2. What are the boundaries of keeping the body away from the machine?

 

 

27 – “Architecture from Without: Body, Logic, and Sex” – Diana I. Agrest

Agrest argues a long-standing reality that “The logic in the system of architecture represses sex in two different ways: sex is thought of in both positive and negative terms; where woman is assigned the negative term, and sex is neutralized or erased through the medium of the artist” (Pg.174). Why and how did the frozen stones in the architectural building express the characters of gender? Why would the woman be assigned the negative term? The followed two scenes of architecture will help us to understand the complex ideological apparatus.

First scene: The Book of the Renaissance. Women had been suppressed, repressed, and replaced in historical and architectural ideology since the Renaissance. At this time, the architects built an architectural system founded on the analogical relation between architecture and man’s body. Further, this system became the foundation of architectural theories. That system considers the man’s body naturally and perfectly matched in the design of buildings and female body is suppressed or excluded. Woman, her reproductive creative functions are replaced by man. The woman’s womb was replaced by man’s navel.

Second scene: The Text of the City. “Wife in the kitchen. Whore in the street” (Pg.191). The role of woman had been restricted in the “interior” space. And “she is at home” (Pg.191). The public place is a no-man’s-land ready to be appropriated. Woman is dispossessed of her body.

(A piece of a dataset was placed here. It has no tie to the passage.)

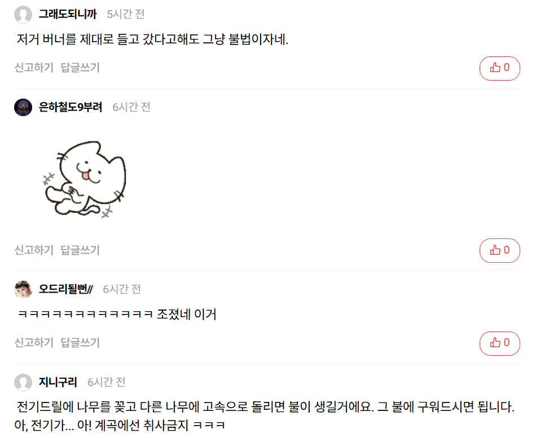536x438 pixels.
Task: Open the username 그래도되니까
Action: click(68, 14)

The Western system of architectural theories had been built upon and remained influential in our architectural buildings. The sexual characters are branded on those buildings with or without intention. Whatever they are female or male characters and they are both unique with their own qualities and values in architectural form.

Questions:
1. Does it mean perfect if we use nonsexual characteristic in architecture?
2. Is an improvement or a retaliation of Feminism in architecture?